November 11th, 2012 by Nate Hoffelder · Censorship, at digital reader

Remember back in February when Paypal decided to stop processing payments for Smashwords because SW helped authors sell ebooks which Paypal thought were icky? It took the whole of the internet to show Paypal that their decision was not a popular one.

Unfortunately it looks like Paypal forgot that lesson, because I have a report from one cover artist whose account has been closed by Paypal because she was using the service to be paid for making icky images.

It was on Thursday night I read about Kerry Chin, an artist who goes by the name of Dragon Reine on Deviant Art.
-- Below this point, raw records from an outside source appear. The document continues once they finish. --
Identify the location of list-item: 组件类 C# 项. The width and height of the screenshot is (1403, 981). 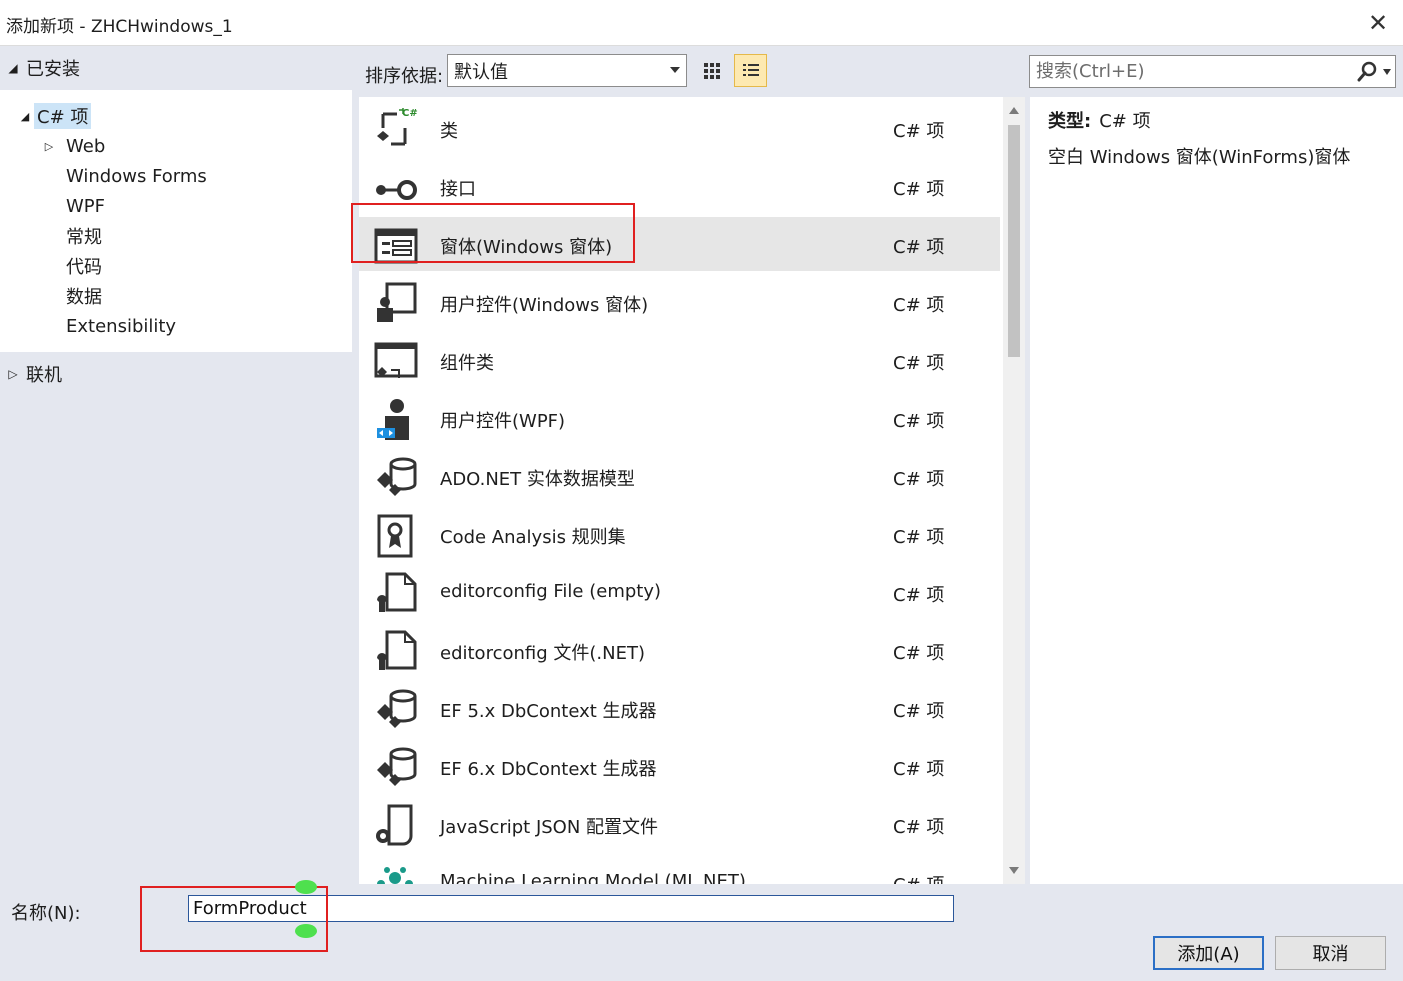
(680, 360).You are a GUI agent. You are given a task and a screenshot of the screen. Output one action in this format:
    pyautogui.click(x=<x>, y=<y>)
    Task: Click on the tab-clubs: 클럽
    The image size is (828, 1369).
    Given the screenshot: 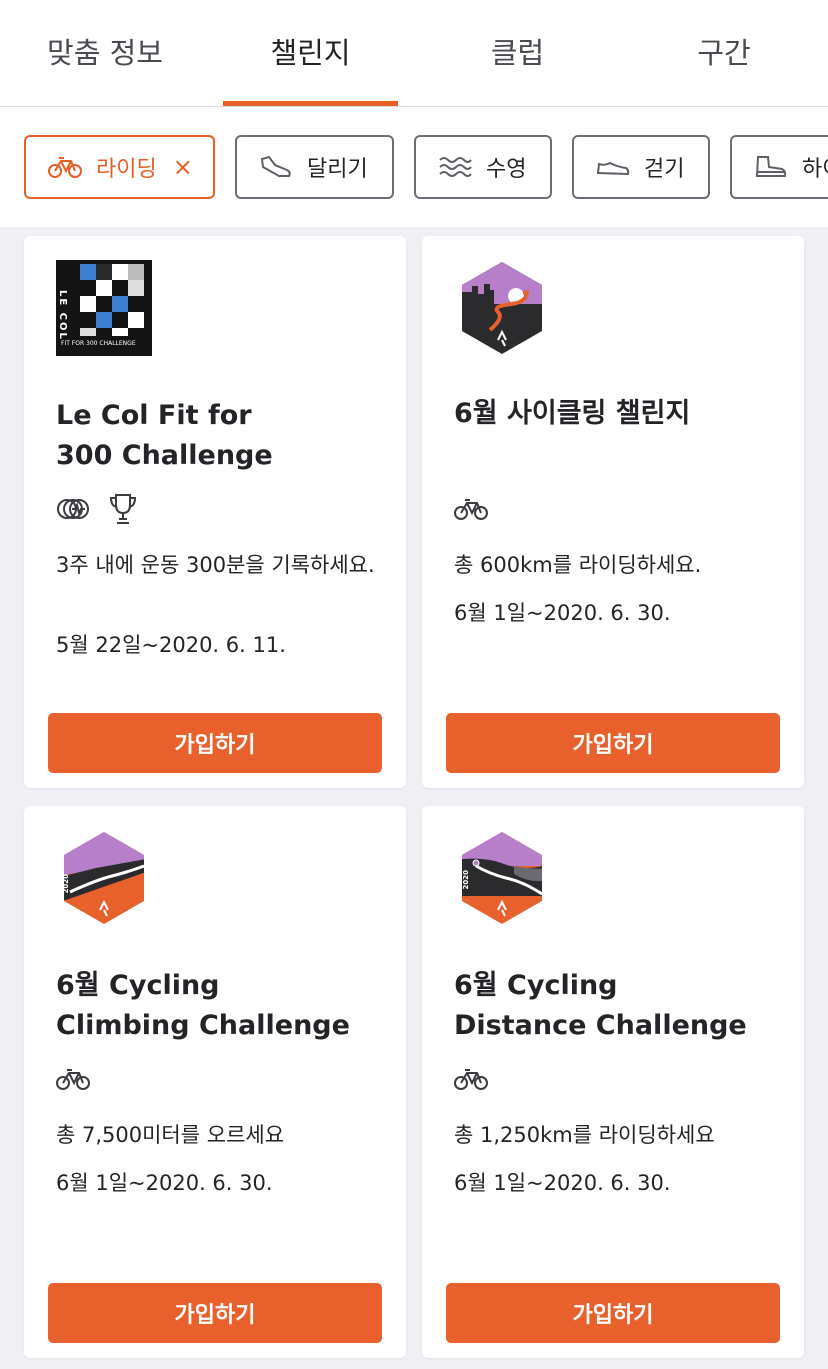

She had recently made a book cover for Amelia Gormley, a self-published author with several books in Smashwords, Amazon, and elsewhere.

That book is called Acceleration, a M/M romance. I have not read the book, but as you can see over on GoodReads, the cover is relatively tame for a romance novel.

But apparently it’s not tame enough for Paypal, because they told Kerry that:

We are hereby notifying you that, after a recent review of your account activity, it has been determined that you are in violation of PayPal’s Acceptable Use Policy regarding your sales / offers of adult commisions of digital art on http://dragonreine.deviantart.com.

Kerry’s account has been “limited”, as Paypal put it, but for all intents and purposes it is closed. She cannot withdraw funds nor even check her transaction history.

I’m sure some of my readers will think this is a reasonable action on the part of Paypal, but given the resolution of the Smashwords censorship incident this Spring it really is not.

After having been bludgeoned by half the internet (yours truly included), Paypal revised their policy on book censorship to exclude the text of the books. Paypal was only going to object to specific titles:

First and foremost, we are going to focus this policy only on e-books that contain potentially illegal images, not e-books that are limited to just text. The policy will prohibit use of PayPal for the sale of e-books that contain child pornography, or e-books with text and obscene images of rape, bestiality or incest (as defined by the U.S. legal standard for obscenity: material that appeals to the prurient interest, depicts sexual conduct in a patently offensive way, and lacks serious literary, artistic, political or scientific value).

And that is from Paypal’s own blog, too.

If you look at the cover image again, you will probably agree that Amelia’s book is allowed under Paypal’s new policy. I don’t think I was stretching things by writing that it was a relatively tame image; I have seen more explicit imagery on M/F romance novels.

So what we have here is a book with a cover which the author is allowed to sell under Paypal’s policy while at the same time the author is not allowed to pay the cover artist.

Yes, it is that bizarre.

I have reached out to Paypal for comment, but apparently no one is watching the  Facebook page or reading emails, and Anuj Nayar, the Director of Communications at PayPal, does not read his email on the weekends. More fool him.

TBH, I think we’re looking at a mistake on the part of Paypal. There is a clear contradiction between the previously stated policy and the account closure.

But in the absence of a statement from Paypal I can only assume that this is going to be yet another incident where the Internet is going to have to beat up on Paypal until they back down.

Someone pass me a torch.

Update: Paypal restored Kerry’s account. While I still have not heard anything from Paypal (and she was told the account closure was permanent), it seems that Paypal does have someone watching news blogs on the weekend.